The Money Market Central Funds seek preservation of capital and current income and are managed by Fidelity Investments Money Management, Inc. (FIMM), an affiliate of the investment adviser. Annualized expenses of the Money Market Central Funds as of their most recent shareholder report date are less than .005%.
A complete unaudited list of holdings for each Fidelity Central Fund is available upon request or at the Securities and Exchange Commission (the SEC) website at www.sec.gov. In addition, the financial statements of the Fidelity Central Funds are available on the SEC website or upon request.

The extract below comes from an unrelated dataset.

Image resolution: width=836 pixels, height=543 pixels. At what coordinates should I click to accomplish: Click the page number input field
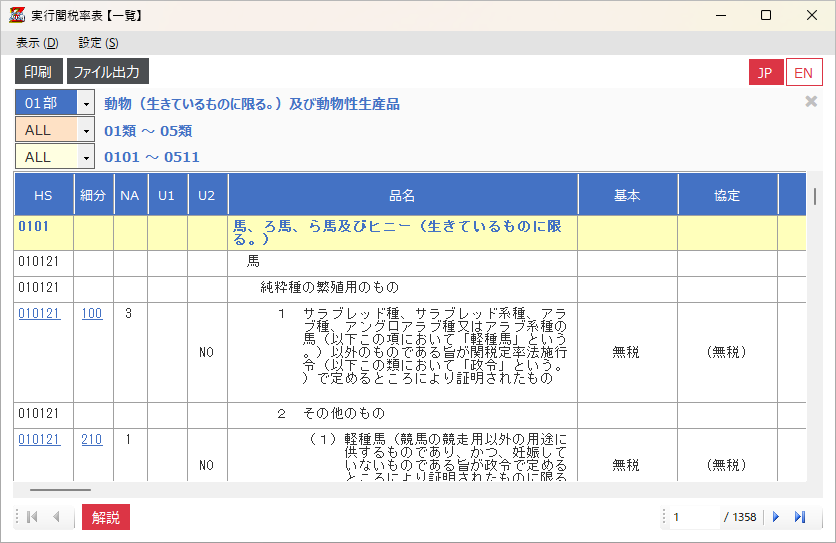click(x=693, y=517)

3. Significant Accounting Policies.
The Fund is an investment company and applies the accounting and reporting guidance of the Financial Accounting Standards Board (FASB) Accounting Standards Codification Topic 946 Financial Services – Investments Companies. The financial statements have been prepared in conformity with accounting principles generally accepted in the United States of America (GAAP), which require management to make certain estimates and assumptions at the date of the financial statements. Actual results could differ from those estimates. Subsequent events, if any, through the date that the financial statements were issued have been evaluated in the preparation of the financial statements. The following summarizes the significant accounting policies of the Fund:
Investment Valuation. Investments are valued as of 4:00 p.m. Eastern time on the last calendar day of the period. The Board of Trustees (the Board) has delegated the day to day responsibility for the valuation of the Fund's investments to the Fair Value Committee (the Committee) established by the Fund's investment adviser. In accordance with valuation policies and procedures approved by the Board, the Fund attempts to obtain prices from one or more third party pricing vendors or brokers to value its investments. When current market prices, quotations or currency exchange rates are not readily available or reliable, investments will be fair valued in good faith by the Committee, in accordance with procedures adopted by the Board. Factors used in determining fair value vary by investment type and may include market or investment specific events. The frequency with which these procedures are used cannot be predicted and they may be utilized to a significant extent. The Committee oversees the Fund's valuation policies and procedures and reports to the Board on the Committee's activities and fair value determinations. The Board monitors the appropriateness of the procedures used in valuing the Fund's investments and ratifies the fair value determinations of the Committee.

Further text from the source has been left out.